Exercise directions: Only those lines in the data below from the line containing "Extraliga - live stream zdarma (60, 1948)" through the line containing "Zobrazit všechny sázkové", both included, should be restated word for word.

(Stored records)
•••

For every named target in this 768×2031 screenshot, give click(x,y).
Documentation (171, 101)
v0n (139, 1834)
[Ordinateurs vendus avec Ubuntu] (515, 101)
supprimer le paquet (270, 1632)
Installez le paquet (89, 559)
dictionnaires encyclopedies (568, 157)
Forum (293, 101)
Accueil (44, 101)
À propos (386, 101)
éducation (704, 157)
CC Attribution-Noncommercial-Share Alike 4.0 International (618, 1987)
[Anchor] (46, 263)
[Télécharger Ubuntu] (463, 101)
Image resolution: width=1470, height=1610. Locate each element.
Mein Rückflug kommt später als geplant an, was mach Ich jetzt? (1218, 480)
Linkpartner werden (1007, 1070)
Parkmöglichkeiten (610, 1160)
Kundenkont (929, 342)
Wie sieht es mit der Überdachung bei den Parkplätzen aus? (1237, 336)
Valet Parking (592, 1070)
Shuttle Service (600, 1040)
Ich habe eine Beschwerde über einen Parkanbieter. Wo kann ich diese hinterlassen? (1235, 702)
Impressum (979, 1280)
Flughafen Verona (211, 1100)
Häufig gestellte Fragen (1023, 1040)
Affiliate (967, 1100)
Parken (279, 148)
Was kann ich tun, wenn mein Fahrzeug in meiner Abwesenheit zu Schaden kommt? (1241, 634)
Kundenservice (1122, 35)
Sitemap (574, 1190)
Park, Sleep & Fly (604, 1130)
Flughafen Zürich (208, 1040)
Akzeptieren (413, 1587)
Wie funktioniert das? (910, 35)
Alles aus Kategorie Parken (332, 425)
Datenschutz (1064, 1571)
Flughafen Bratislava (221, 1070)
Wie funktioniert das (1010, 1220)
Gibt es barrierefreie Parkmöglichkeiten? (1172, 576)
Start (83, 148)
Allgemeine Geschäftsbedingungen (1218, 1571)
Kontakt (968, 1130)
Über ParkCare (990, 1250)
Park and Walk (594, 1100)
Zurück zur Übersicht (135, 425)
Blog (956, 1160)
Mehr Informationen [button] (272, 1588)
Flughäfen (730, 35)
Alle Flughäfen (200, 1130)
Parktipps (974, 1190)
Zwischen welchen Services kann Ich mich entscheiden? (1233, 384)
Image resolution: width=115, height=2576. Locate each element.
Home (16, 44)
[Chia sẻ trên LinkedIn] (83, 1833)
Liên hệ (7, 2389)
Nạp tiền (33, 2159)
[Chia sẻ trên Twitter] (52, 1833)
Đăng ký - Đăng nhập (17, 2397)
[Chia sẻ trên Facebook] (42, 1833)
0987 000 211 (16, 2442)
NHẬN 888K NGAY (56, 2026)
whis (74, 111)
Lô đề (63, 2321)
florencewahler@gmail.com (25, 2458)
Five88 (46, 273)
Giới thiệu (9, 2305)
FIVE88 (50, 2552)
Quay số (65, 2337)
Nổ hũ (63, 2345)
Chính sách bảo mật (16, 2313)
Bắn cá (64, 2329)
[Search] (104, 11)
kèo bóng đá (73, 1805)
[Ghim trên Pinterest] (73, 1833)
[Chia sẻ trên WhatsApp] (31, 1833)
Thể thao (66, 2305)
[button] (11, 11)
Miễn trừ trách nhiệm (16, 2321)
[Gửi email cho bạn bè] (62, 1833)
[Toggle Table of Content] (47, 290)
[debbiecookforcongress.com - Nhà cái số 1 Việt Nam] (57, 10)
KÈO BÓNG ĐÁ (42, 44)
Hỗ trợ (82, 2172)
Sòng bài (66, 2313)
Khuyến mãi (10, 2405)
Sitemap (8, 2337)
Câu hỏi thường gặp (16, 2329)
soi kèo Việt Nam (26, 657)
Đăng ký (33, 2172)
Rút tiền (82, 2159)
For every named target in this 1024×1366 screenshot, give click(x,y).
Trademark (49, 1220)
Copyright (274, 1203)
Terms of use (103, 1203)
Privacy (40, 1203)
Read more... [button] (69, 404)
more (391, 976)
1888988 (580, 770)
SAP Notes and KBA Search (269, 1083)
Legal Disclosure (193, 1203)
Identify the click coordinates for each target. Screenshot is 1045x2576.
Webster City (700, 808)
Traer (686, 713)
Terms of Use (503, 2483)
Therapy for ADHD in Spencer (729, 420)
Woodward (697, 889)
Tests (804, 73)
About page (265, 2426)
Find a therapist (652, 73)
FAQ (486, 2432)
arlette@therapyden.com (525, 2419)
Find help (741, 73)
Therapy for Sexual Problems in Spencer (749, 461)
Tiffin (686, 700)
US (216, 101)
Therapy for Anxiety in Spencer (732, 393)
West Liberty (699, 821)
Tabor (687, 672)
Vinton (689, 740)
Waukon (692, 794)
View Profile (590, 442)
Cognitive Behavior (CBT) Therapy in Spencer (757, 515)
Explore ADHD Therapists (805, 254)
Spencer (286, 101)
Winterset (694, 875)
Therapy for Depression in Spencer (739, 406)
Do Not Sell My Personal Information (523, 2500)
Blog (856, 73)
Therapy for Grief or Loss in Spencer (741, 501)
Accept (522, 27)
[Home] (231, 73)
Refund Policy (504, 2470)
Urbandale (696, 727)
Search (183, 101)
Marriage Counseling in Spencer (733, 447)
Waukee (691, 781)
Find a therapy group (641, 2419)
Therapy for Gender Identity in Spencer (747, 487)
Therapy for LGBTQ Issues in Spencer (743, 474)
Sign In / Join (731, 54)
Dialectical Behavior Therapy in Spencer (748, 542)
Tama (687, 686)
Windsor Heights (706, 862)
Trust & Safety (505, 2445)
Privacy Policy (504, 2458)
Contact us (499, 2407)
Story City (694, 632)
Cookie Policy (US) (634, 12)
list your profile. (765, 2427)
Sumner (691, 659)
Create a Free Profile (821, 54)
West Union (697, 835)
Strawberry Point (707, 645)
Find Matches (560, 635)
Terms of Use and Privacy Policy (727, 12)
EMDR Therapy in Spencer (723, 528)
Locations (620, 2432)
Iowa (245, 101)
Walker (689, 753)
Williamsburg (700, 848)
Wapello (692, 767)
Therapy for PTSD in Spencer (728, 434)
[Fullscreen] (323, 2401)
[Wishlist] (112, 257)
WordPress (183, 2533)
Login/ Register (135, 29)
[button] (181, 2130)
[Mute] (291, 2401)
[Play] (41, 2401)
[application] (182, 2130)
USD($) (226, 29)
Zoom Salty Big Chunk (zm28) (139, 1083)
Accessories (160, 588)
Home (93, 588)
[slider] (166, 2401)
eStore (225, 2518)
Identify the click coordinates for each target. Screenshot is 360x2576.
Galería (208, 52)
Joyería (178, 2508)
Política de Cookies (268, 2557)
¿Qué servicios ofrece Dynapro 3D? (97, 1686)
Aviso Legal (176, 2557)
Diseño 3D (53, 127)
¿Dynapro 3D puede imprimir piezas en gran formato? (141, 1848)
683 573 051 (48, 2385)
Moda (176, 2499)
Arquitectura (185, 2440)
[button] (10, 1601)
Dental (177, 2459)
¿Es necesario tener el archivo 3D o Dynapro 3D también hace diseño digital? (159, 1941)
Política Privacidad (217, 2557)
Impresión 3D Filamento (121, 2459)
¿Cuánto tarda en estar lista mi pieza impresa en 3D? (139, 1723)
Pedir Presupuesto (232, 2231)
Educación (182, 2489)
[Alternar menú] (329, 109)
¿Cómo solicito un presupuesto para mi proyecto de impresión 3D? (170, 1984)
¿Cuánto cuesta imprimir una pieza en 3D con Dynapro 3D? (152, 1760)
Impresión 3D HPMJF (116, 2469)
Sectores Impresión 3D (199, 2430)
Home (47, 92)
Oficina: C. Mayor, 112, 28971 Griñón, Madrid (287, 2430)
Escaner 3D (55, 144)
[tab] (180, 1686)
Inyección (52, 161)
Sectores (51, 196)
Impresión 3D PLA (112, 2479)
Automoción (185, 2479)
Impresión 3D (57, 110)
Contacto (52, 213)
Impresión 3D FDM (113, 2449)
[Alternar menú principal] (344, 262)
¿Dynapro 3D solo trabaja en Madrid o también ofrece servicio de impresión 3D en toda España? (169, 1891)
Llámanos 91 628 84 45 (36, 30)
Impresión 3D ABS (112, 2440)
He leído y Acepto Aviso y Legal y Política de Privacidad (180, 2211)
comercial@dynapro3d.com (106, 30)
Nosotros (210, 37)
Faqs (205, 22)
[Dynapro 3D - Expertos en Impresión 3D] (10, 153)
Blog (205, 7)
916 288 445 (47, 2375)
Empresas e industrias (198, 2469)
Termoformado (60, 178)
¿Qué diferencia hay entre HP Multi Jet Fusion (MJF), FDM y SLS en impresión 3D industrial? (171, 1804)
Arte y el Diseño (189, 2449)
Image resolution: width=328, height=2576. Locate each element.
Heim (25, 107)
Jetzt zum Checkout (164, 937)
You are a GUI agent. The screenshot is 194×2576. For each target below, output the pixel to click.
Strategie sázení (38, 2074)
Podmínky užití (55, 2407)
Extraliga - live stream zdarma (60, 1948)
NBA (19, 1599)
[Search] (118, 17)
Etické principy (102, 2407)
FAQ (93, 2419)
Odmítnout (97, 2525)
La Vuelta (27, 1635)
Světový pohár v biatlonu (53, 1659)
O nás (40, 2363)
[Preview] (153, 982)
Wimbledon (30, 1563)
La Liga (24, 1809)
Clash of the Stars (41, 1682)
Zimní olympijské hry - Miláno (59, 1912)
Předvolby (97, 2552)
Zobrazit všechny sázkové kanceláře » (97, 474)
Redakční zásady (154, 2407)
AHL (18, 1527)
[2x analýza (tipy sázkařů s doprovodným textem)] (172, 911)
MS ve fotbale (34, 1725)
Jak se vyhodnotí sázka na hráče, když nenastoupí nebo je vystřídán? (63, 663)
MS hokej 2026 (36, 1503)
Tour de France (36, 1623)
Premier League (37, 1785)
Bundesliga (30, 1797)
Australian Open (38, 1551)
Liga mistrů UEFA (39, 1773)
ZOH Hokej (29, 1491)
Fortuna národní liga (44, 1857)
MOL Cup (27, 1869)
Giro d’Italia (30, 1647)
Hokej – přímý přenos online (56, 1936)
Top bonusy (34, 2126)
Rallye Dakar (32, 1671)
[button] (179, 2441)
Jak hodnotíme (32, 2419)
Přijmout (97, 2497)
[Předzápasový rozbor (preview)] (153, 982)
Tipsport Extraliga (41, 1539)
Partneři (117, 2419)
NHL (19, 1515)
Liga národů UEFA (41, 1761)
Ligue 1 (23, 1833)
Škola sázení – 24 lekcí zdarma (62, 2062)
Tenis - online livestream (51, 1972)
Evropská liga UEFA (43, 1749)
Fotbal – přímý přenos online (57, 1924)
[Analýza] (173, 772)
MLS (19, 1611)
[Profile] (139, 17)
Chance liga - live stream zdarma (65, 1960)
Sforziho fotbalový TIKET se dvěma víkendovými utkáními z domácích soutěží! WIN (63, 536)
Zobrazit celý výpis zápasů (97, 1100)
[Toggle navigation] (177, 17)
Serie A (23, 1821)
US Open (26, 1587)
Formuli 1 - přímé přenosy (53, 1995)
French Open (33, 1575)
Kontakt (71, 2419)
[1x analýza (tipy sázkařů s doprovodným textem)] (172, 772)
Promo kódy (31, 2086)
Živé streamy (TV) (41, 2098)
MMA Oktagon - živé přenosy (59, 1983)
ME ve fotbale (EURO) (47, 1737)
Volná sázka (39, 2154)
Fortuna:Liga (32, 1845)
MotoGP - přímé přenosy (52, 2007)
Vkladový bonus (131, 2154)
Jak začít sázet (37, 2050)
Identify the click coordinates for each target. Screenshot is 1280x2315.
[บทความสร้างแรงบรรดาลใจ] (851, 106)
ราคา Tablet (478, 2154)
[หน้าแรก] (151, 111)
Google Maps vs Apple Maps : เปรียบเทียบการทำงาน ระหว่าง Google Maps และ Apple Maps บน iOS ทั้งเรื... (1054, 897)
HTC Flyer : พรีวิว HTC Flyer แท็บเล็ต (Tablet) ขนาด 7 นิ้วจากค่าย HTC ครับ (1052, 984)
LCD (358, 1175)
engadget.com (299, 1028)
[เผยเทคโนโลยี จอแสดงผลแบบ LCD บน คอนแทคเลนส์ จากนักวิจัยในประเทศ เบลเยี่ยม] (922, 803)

•••

Solution to this exercise:
Extraliga - live stream zdarma (60, 1948)
NBA (19, 1599)
[Search] (118, 17)
Etické principy (102, 2407)
FAQ (93, 2419)
Odmítnout (97, 2525)
La Vuelta (27, 1635)
Světový pohár v biatlonu (53, 1659)
O nás (40, 2363)
[Preview] (153, 982)
Wimbledon (30, 1563)
La Liga (24, 1809)
Clash of the Stars (41, 1682)
Zimní olympijské hry - Miláno (59, 1912)
Předvolby (97, 2552)
Zobrazit všechny sázkové kanceláře » (97, 474)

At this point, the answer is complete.